Scalia did not. “If we cannot have moral feelings against homosexuality, can we have it against murder? Can we have it against these other things?” he said to Hosie. “Of course we can. I don’t apologize for the things I raised. I’m not comparing homosexuality to murder. I’m comparing the principle that a society may not adopt moral sanctions, moral views, against certain conduct. I’m comparing that with respect to murder and that with respect to homosexuality.” He said that it was an argument by way of reduction to the absurd—and, since this is Scalia, he did so with a note of something between sarcasm, condescension, and stubbornness: “It’s a type of argument that I thought you would have known…. I’m surprised you aren’t persuaded.”

Scalia may be trying to parse his words precisely here, but he can’t escape his radical Catholicism and ties to a movement that at its heart denies the humanity of gay men and women.

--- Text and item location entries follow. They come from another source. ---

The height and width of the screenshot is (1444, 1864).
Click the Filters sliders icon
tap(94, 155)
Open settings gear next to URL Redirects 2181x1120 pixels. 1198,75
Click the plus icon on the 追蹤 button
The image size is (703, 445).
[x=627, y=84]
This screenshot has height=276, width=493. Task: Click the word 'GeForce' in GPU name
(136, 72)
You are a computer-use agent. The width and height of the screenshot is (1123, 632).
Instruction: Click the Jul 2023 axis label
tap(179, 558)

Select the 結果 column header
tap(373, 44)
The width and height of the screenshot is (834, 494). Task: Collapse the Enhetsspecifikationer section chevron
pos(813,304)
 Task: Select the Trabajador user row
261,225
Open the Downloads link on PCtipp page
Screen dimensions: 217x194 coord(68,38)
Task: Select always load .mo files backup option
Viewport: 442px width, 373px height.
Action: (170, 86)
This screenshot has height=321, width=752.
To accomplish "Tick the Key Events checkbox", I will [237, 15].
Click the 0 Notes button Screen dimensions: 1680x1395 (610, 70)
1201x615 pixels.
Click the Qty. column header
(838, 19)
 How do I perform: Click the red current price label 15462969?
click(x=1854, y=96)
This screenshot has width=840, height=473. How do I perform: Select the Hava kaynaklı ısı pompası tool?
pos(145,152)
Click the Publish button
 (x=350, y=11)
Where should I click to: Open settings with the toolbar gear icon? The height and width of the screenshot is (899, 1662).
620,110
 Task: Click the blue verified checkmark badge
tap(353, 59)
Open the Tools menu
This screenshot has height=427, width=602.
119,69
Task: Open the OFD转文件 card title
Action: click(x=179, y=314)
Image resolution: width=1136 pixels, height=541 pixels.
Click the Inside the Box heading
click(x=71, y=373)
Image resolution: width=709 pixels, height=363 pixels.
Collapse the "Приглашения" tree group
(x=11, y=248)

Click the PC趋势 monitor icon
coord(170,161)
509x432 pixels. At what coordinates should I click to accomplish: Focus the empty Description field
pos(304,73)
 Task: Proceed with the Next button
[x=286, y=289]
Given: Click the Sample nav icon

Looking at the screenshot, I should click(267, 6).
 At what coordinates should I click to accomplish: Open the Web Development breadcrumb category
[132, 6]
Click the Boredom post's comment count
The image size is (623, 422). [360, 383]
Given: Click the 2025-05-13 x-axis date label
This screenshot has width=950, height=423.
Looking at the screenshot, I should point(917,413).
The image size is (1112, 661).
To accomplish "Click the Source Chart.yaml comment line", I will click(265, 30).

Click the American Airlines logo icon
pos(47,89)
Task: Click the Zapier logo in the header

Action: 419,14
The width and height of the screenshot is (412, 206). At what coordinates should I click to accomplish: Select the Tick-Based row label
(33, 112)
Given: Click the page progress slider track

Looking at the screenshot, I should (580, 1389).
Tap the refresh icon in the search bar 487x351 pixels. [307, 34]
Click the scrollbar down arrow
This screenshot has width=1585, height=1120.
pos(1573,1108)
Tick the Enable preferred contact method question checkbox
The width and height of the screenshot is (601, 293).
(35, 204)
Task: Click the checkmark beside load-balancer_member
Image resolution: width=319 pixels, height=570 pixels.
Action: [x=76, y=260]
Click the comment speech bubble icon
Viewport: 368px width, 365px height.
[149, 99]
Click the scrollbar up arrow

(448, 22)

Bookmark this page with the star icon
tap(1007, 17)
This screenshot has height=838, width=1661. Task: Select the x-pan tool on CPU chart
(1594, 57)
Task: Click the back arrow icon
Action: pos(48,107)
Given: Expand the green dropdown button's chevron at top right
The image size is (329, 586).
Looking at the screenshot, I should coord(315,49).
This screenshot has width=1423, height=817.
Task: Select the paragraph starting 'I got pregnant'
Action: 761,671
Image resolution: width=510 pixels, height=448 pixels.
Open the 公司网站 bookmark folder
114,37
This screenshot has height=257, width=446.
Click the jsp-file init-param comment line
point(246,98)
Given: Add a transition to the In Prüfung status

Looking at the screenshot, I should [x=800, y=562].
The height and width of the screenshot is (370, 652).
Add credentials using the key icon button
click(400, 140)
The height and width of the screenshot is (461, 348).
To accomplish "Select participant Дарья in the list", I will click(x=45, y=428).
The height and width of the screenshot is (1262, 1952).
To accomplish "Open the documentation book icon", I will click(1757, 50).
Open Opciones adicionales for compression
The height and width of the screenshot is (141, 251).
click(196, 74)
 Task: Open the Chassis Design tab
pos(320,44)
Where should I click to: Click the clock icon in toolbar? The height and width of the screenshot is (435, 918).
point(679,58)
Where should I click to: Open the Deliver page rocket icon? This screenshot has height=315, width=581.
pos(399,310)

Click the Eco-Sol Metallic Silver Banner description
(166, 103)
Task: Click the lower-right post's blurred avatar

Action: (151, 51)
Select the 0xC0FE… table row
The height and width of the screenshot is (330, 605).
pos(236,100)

It has what has so far separated him from Justice Anthony Kennedy, another conservative Catholic on the Court. In Lawerence v. Texas Kennedy wrote: “The case does involve two adults who, with full and mutual consent from each other, engaged in sexual practices common to a homosexual lifestyle. The petitioners are entitled to respect for their private lives. The state cannot demean their existence or control their destiny by making their private sexual conduct a crime.”

While hardly a groundbreaking embrace of homosexuality and plenty problematic in its own right, Kennedy’s opening shows the difference between the two justices and some indication of how the lines could be drawn in the DOMA and Prop 8 cases. Justice Kennedy may not approve of homosexuality, but he is willing to grant consenting couples their privacy rights. Justice Scalia, on the other hand, fundamentally refuses to recognize the humanity of the LGBT community, and seems confused as to why this is a problem.